GPmix.misc

Functions

davies_bouldin_score(fd, y)

Compute the Davies-Bouldin score for clustering results on functional data.

estimate_nclusters(fdata[, ncluster_grid])

Employs a systematic search to identify the number of clusters that minimize the Akaike Information Criterion (AIC) or the Bayesian Information Criterion (BIC).

gmms_fit_plot_(weights, means, stdev[, ax])

Plot Gaussian mixture model (GMM) density curves.

hybrid_representative_selection(data, p, p1)

Select representative samples from a large dataset using a hybrid approach combining random sampling and KMeans clustering.

match_labels(cluster_labels, ...)

Permute cluster labels to match specified true class labels.

silhouette_score(fd, y, **kwargs)

Compute the silhouette score for clustering results on functional data.

GPmix.misc.davies_bouldin_score(fd, y)[source]

Compute the Davies-Bouldin score for clustering results on functional data.

Parameters:
  • fd (skfda.FDataGrid) – Functional data object containing the data matrix.

  • y (array-like) – Cluster labels for each sample.

Returns:

Davies-Bouldin score.

Return type:

float

GPmix.misc.estimate_nclusters(fdata, ncluster_grid=None)[source]

Employs a systematic search to identify the number of clusters that minimize the Akaike Information Criterion (AIC) or the Bayesian Information Criterion (BIC).

Parameters:
  • fdata (skfda.FDataGrid) – The functional dataset for which the number of clusters is to be estimated.

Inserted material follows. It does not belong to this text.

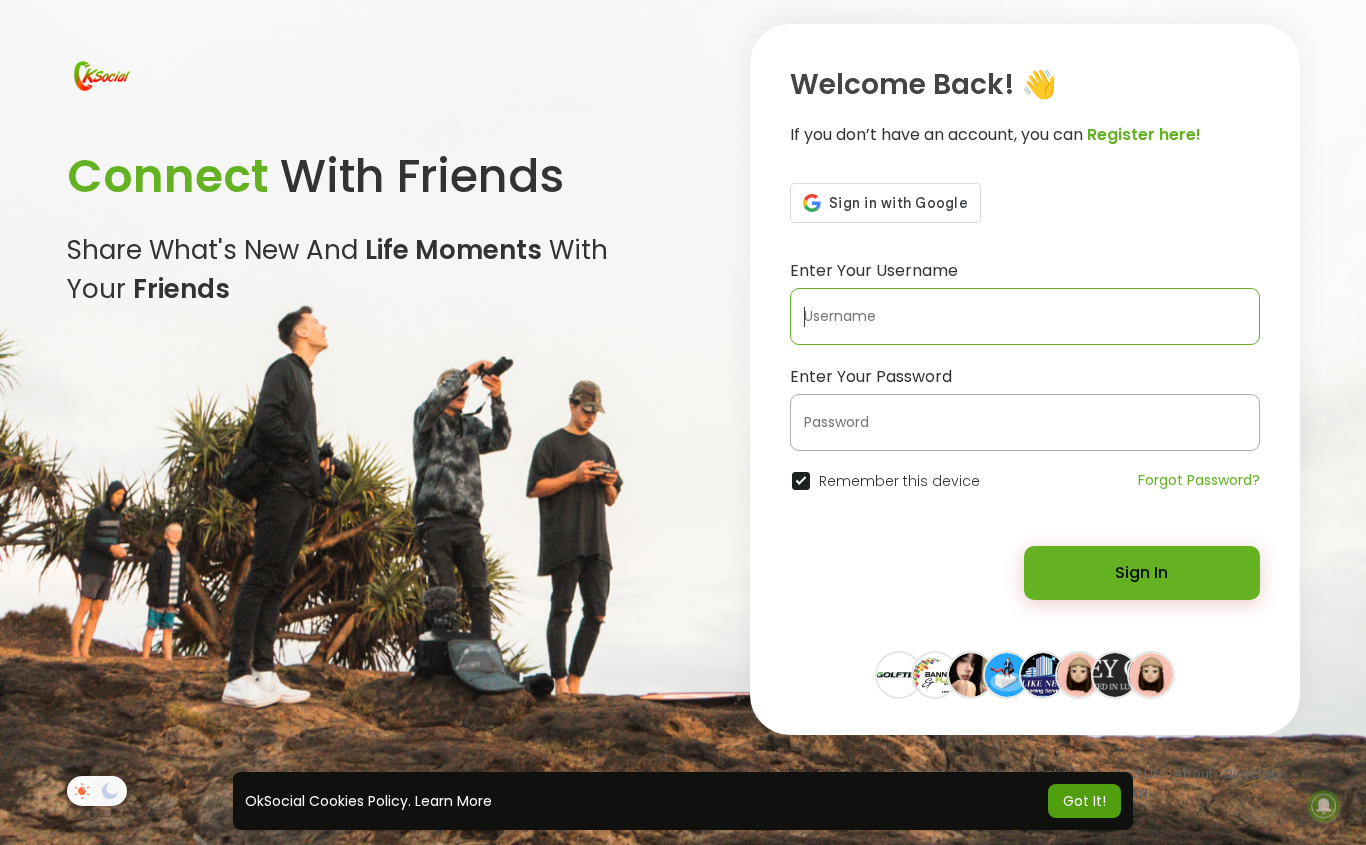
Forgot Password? (1199, 480)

  • ncluster_grid (array-like, optional) – List or array specifying the grid within which the number of clusters is searched. Defaults to range(2, 15).

Returns:

The estimated number of clusters in the functional dataset.

Return type:

int

GPmix.misc.gmms_fit_plot_(weights, means, stdev, ax=None, **kwargs)[source]

Plot Gaussian mixture model (GMM) density curves.

Parameters:
  • weights (array-like) – Weights of each Gaussian component.

  • means (array-like) – Means of each Gaussian component.

  • stdev (array-like) – Standard deviations of each Gaussian component.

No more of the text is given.